Much like my favorite TV show LOST, The Dark Tower continues to layer itself in eery mystery. Just when you think you’ve got the gunslinger’s world all figured out, something bizarre shows up that throws all your theories out the window. In fact, I couldn’t help but draw similarities between the mysterious polar bear in the pilot of LOST and the giant, nuclear powered cyborg bear that ravages the forest in the beginning of The Waste Lands. Two crazy bears show up where they shouldn’t be. Coincidence? Probably, but I briefly entertained the notion that the LOST team had taken a page from King’s rulebook.
(NOTE: I’ve noticed several Stephen King references in the third season of LOST already, so maybe I’m not far off base. In the first episode of Season Three, a few of the Others are having a book club meeting in which they’re discussing a Stephen King novel, and in a later episode, as Sawyer lies strapped to a table, the Others bring in a white rabbit with a black number 8 on its back. The image of this rabbit was created by King in his book On Writing. Hmm.)
What I love most about The Waste Lands is that King devised a way to bring back one of my favorite characters who had died in the first novel, the young boy Jake whom the gunslinger adopted as a surrogate son. Their relationship is a great one. The lone gunslinger without a family and children of his own and the young boy whose real father is a major putz. Pardon the cliche, but they complete one another. So I’m happy to see him back.
Jake’s drawing — or his passage from his world into the world of the gunslinger’s — is a particularly intense sequence. One of the highlights of the book.
As for the rest of the characters — Eddie, the recovering heroin addict, and Susannah, the legless black woman who’s true self only emerged at the end of the second book when her two, polar opposite split personalities merged into a single complimentary being — are back for book three. In fact, Roland has been training them with his guns and the ways of his ancestors, and Eddie and Susannah have become gunslingers in their own right. The four of them form a ka-tet, a group of people bound together by ka, the mythical force of the gunslinger’s world that draws him toward the Tower and dictates much of what happens along the way. Think of it as a mystical version of fate.

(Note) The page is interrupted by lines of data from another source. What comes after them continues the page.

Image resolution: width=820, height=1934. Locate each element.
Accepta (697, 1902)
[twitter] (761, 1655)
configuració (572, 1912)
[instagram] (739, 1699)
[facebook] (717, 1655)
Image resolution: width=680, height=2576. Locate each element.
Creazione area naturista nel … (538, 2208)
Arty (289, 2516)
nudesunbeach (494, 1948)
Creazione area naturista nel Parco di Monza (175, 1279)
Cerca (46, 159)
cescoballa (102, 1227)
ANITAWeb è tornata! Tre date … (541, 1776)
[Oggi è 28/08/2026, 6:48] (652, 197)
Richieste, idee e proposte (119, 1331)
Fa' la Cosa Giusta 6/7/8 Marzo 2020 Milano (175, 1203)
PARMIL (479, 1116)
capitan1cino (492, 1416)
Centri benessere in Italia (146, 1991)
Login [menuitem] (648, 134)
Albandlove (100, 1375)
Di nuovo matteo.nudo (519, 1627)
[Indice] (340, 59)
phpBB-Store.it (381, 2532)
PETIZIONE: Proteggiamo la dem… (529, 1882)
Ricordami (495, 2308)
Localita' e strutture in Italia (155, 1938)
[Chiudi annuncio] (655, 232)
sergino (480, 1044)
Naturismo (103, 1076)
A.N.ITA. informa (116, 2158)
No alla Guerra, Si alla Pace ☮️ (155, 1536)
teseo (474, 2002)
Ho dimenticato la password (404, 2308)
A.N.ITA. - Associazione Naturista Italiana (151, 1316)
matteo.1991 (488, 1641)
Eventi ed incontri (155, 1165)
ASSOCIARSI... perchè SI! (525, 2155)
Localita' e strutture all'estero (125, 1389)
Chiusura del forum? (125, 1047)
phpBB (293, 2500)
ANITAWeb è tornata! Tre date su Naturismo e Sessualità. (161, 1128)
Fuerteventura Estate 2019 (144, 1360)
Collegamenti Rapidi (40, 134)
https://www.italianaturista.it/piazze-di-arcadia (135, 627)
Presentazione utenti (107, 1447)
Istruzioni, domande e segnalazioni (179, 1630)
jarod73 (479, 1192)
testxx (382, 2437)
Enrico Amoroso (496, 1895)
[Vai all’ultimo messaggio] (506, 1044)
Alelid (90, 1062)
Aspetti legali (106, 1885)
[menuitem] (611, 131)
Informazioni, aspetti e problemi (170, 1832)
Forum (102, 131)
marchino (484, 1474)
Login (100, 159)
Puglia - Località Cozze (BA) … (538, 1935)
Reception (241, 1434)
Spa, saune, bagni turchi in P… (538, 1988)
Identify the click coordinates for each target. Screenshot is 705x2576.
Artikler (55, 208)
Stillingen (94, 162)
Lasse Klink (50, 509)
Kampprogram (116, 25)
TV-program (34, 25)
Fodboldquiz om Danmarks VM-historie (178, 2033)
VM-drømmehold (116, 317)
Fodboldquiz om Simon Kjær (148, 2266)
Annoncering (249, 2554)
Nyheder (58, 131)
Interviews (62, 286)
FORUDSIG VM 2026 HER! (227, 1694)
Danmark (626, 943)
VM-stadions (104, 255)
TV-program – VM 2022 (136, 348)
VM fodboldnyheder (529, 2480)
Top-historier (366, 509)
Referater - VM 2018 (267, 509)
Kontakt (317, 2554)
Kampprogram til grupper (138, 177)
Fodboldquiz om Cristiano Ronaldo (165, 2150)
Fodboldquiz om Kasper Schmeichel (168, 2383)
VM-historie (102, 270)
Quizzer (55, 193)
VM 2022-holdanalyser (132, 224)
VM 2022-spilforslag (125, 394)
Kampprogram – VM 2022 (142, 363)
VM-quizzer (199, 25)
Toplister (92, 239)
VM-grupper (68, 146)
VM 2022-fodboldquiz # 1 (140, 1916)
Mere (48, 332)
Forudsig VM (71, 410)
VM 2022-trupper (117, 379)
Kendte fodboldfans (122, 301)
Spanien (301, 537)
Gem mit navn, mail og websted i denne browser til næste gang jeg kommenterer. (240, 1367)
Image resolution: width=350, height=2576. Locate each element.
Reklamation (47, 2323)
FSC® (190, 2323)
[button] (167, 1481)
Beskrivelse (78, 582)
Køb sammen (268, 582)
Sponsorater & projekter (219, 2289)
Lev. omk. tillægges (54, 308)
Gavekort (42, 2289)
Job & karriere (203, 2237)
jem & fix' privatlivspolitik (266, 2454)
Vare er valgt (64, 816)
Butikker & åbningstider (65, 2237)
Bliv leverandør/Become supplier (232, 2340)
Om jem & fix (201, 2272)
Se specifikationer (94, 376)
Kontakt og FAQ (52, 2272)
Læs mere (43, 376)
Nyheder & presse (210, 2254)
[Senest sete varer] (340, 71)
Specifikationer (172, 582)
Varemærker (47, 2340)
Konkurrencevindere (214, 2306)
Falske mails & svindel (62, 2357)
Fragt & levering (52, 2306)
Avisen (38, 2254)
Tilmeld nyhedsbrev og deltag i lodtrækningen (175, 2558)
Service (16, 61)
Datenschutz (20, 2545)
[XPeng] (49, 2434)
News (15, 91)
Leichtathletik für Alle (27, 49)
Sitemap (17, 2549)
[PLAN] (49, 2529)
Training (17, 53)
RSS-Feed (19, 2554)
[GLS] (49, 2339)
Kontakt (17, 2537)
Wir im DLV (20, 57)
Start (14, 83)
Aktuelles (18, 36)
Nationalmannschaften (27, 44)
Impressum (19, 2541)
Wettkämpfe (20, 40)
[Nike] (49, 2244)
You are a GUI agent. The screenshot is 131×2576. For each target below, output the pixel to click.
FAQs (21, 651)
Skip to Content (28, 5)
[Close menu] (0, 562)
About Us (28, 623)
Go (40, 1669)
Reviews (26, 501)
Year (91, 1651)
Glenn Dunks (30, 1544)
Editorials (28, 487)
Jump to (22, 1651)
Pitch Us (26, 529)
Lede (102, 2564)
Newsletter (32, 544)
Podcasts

As for plot, The Waste Lands follows Roland and his crew as they continue toward the Dark Tower and cross a barren land long “passed on.” The villages and farms they find along the way are nothing more than dusty empty shells of a life long abandoned. Toward the end of the novel, the travelers reach the decaying city of Lud, and it’s here where The Waste Lands really takes flight. The last 150 pages zip along and kept me up at night.
I was surprised, however, by the novel’s cliffhanger ending. Fans of the book who read it when it first came out had to wait six years for the fourth book and a resolution to book three. Fortunately for me, I’m coming late to the party. I didn’t have to wait at all. I’m deep in to book four already.